* [DOCUMENT SECTION]
[Start of Attachment]

In Saudi Arabia, sobia is a fermented drink prepared from a mixture of wheat flour, malt, sugar, and spices. These ingredients are diluted in water and allowed to ferment naturally at ambient temperature, resulting in a refreshing beverage with very low alcohol content. Its nutritional properties are highly valued during Ramadan.

Sobia syrup is made from the ingredients of barley, dry bread, oats or raisins, after which filtering are added amounts of sugar, cardamom and cinnamon mixed in proportional amounts, then ice is added to it for cooling.

It is presented in multiple colours, white, which is the colour of barley, red with strawberry flavour, brown when tamarind is added to it, and it is recommended to eat it within two or three days because it loses its nutritional value after that. It is generally considered a refreshing drink.

The Saudi Food and Drug Authority indicated that there is a small percentage of ethanol (alcohol) that results from the self-fermentation process of juices and drinks, which are natural chemical reactions with added sugar.

[End of Attachment]

* [INSTRUCTIONS TO FOLLOW] Write the next part of the sobia text, starting right after its final sentence. The entries that follow are separate and have nothing to do with the sobia text.

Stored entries
[Start of Attachment]

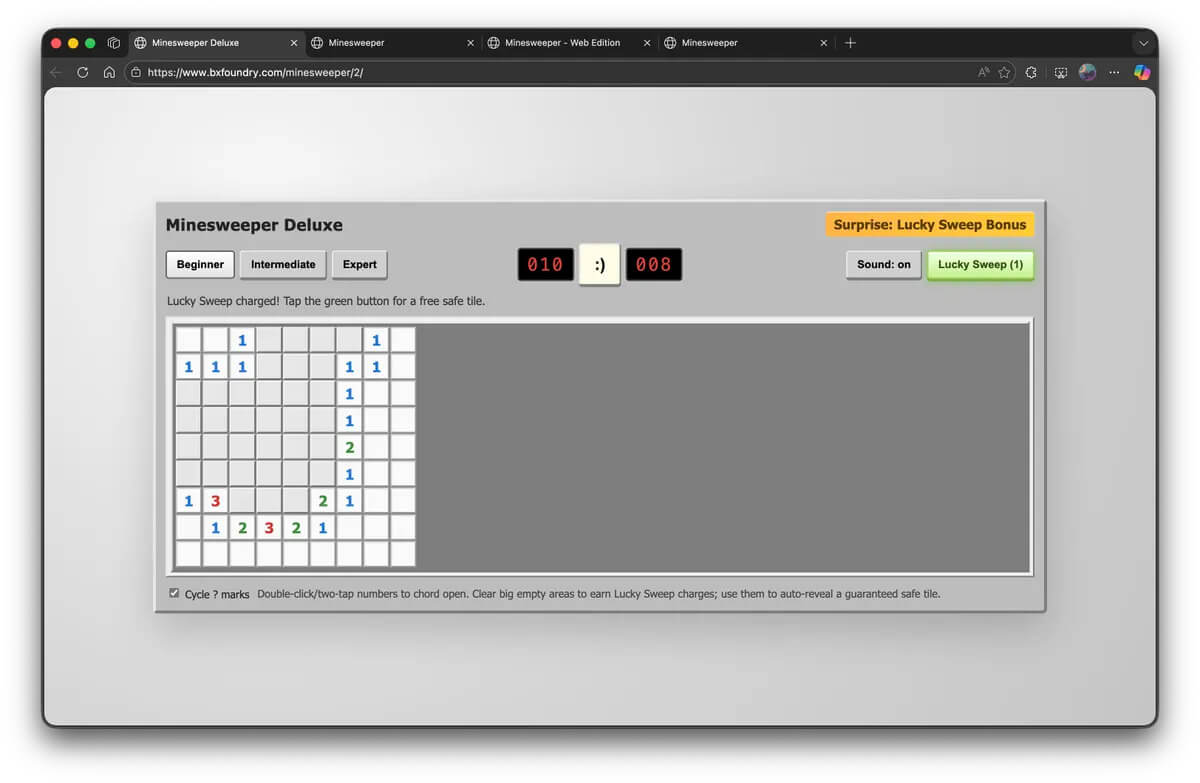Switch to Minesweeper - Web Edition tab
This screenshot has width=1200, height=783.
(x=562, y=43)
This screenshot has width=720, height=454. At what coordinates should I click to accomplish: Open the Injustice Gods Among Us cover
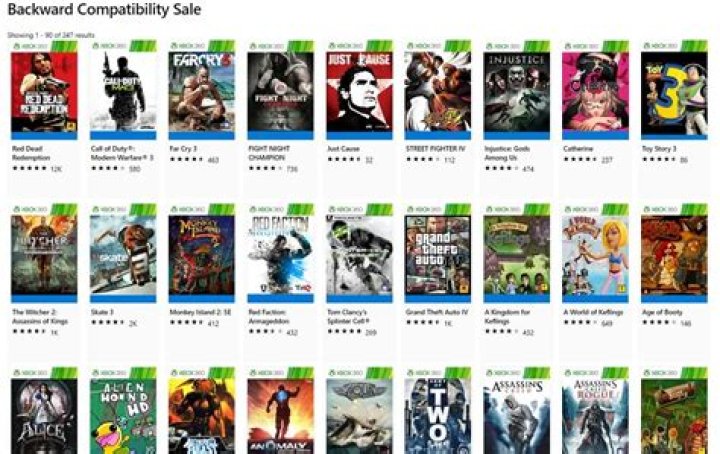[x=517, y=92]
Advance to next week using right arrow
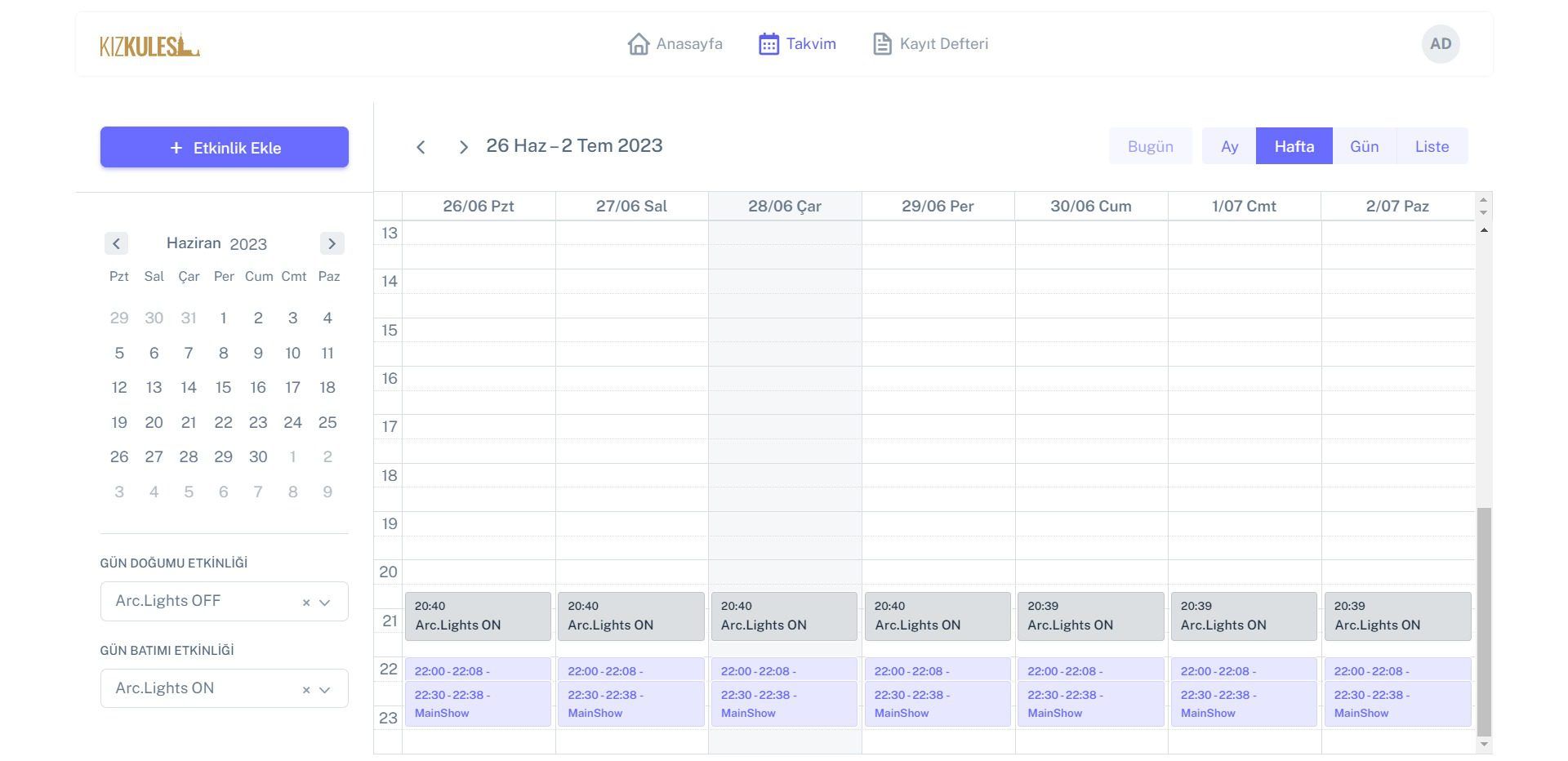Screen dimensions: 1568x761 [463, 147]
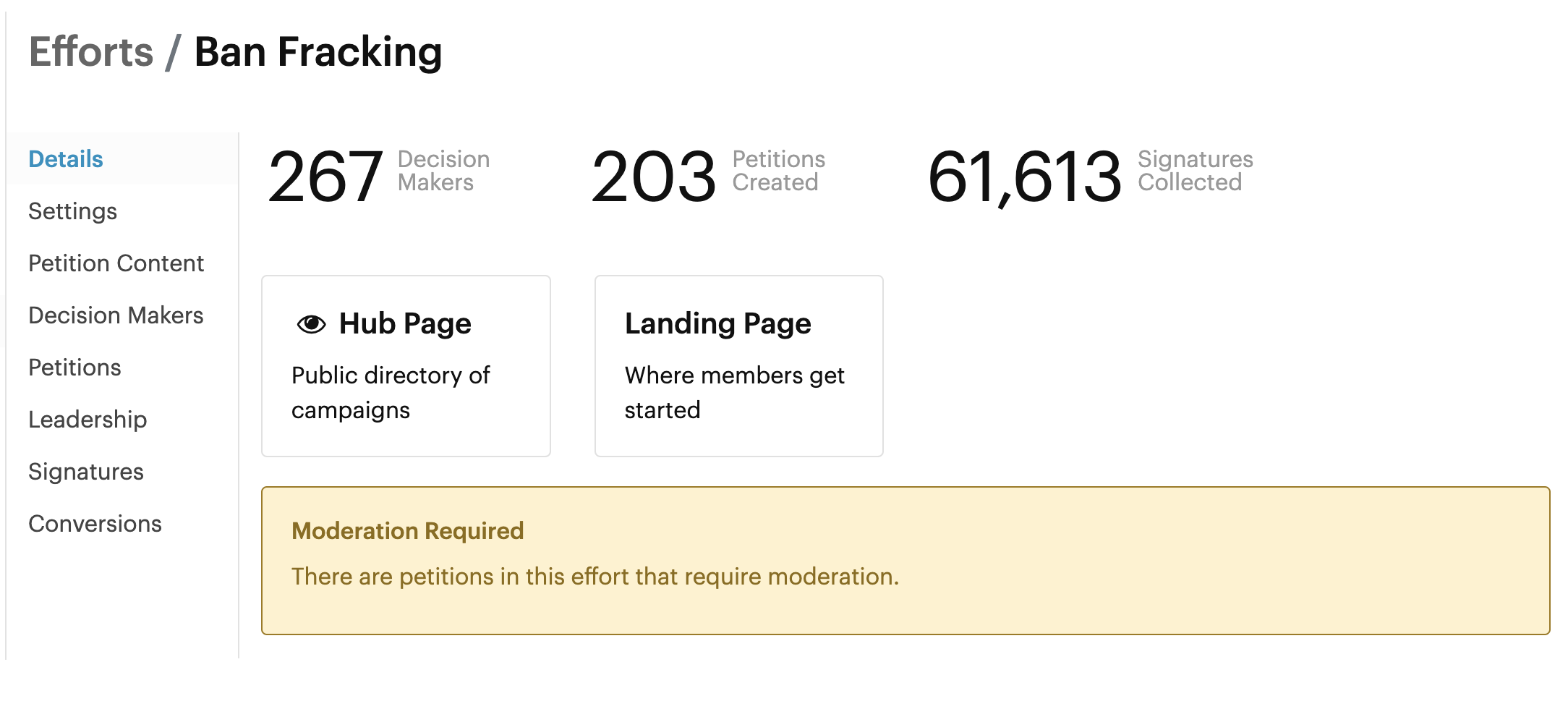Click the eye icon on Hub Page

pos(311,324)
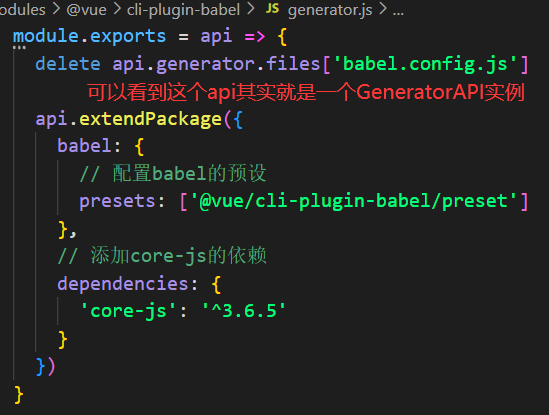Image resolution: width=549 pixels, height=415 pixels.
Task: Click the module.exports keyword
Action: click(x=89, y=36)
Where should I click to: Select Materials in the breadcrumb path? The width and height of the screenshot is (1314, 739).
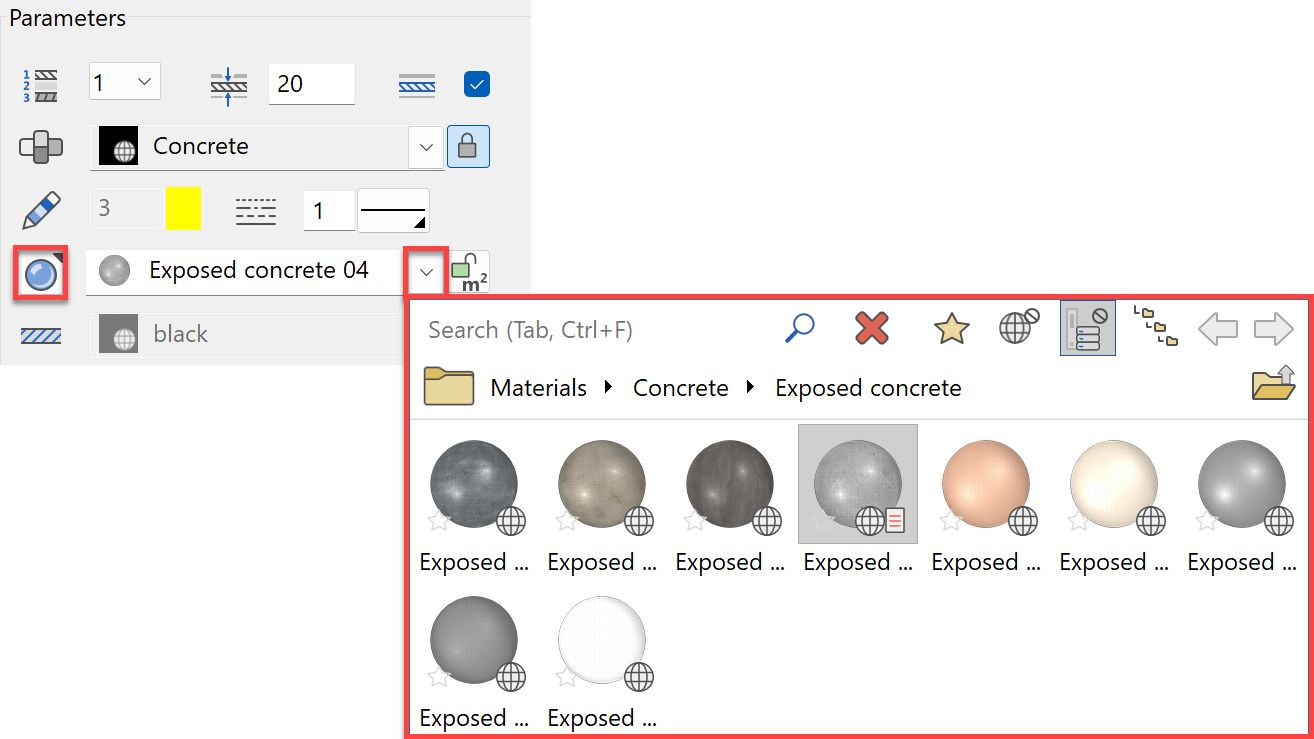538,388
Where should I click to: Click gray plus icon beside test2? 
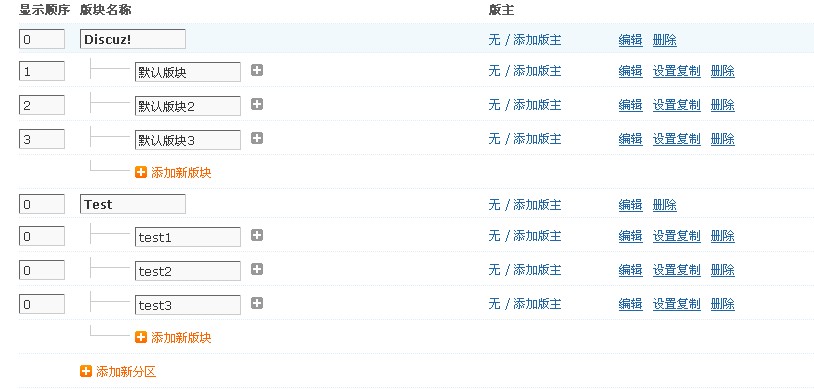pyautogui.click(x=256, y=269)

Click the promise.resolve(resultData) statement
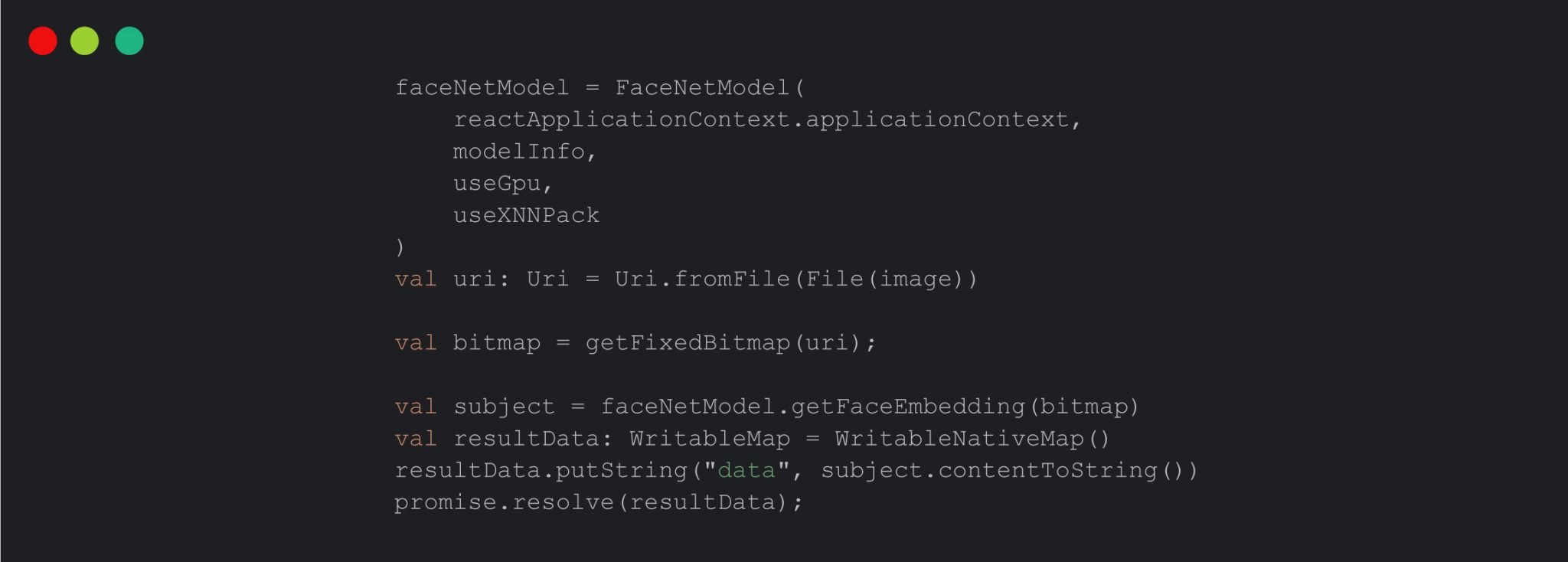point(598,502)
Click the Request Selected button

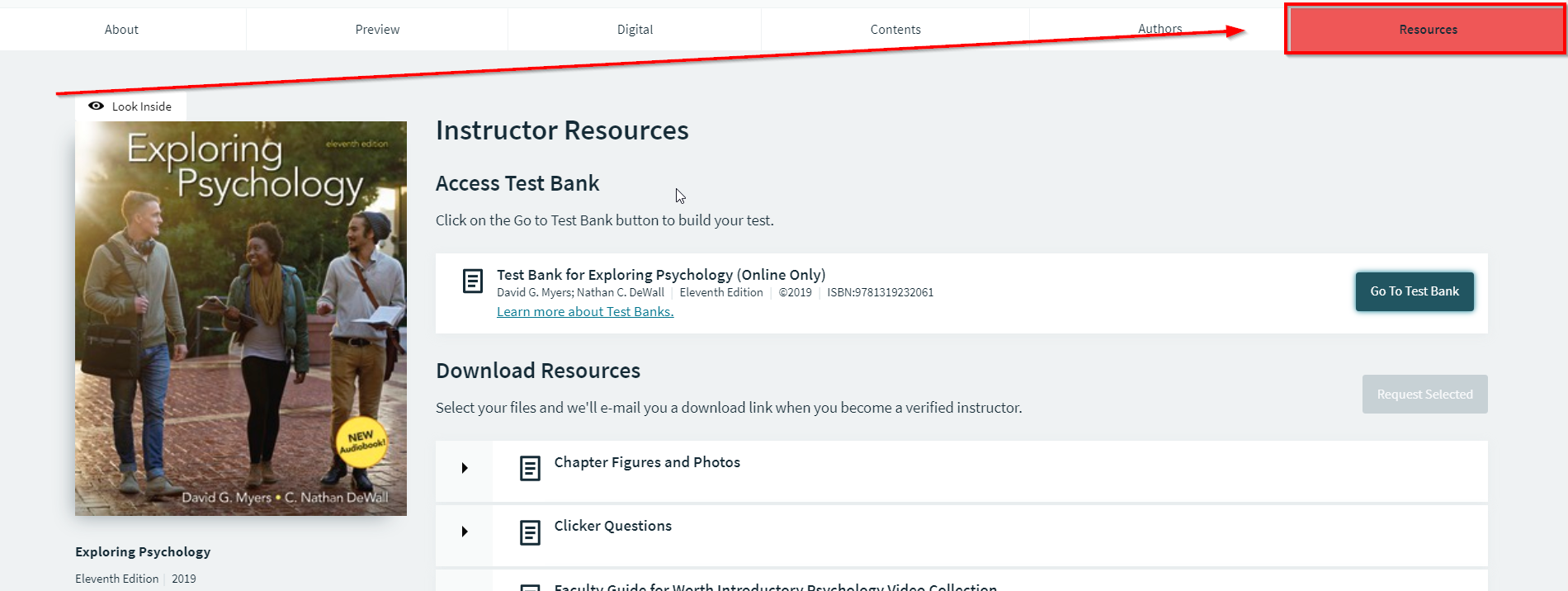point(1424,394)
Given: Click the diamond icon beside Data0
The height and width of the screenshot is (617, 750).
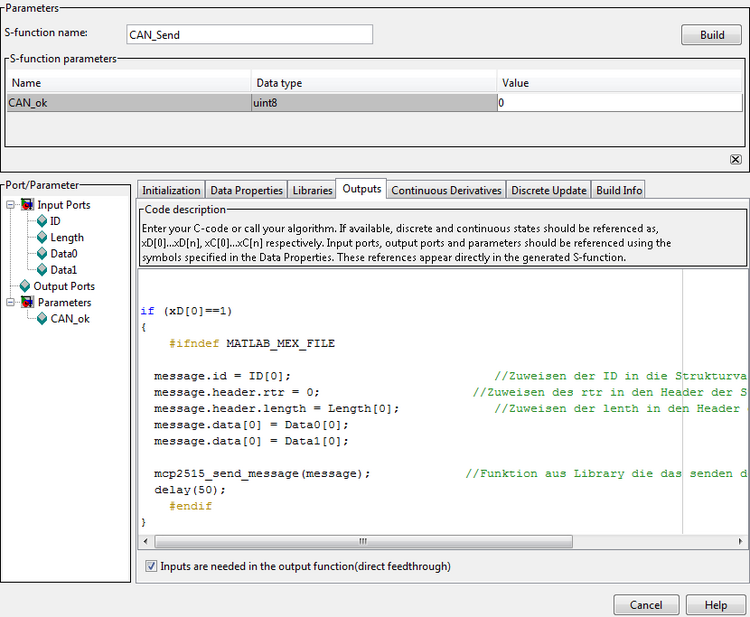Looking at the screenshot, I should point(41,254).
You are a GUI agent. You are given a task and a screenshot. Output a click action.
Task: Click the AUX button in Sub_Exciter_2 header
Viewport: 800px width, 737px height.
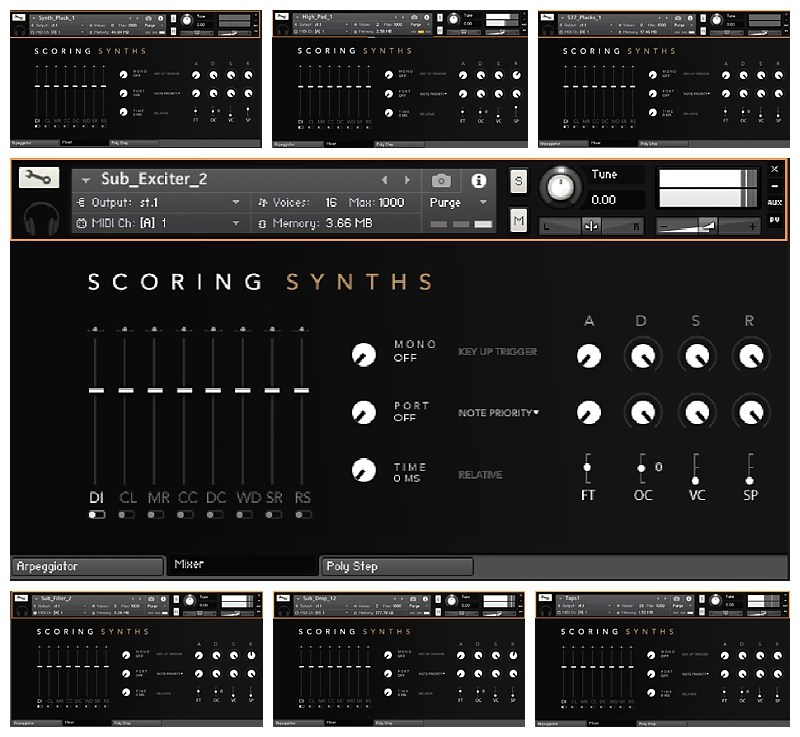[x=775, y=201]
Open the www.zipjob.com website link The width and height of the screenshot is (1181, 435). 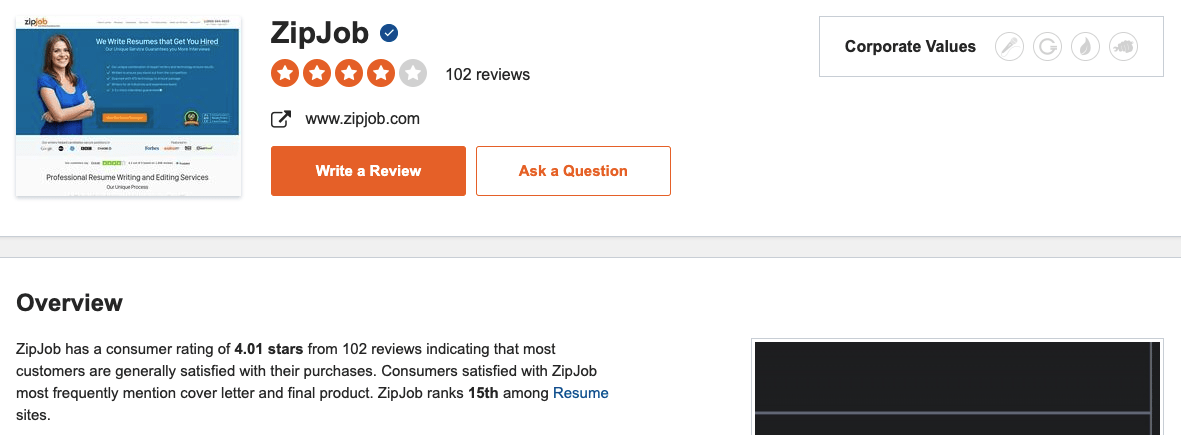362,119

[End of Attachment]

* [EXPECTED ANSWER]
In a report from 2007 locally produced sobia was found to contain alcohol levels far exceeding the permitted 0.3%, with tests indicating amounts up to five times higher. Scientific studies conducted by Umm Al-Qura University and King Abdul Aziz University revealed that, due to inadequate handling during production, the beverage showed increasing alcohol content over time, rising from 2.3% after 24 hours to 6.8% after 72 hours. These findings raised significant health and religious concerns, prompting local authorities to impose strict storage and sale regulations and calls for a broader regulatory intervention.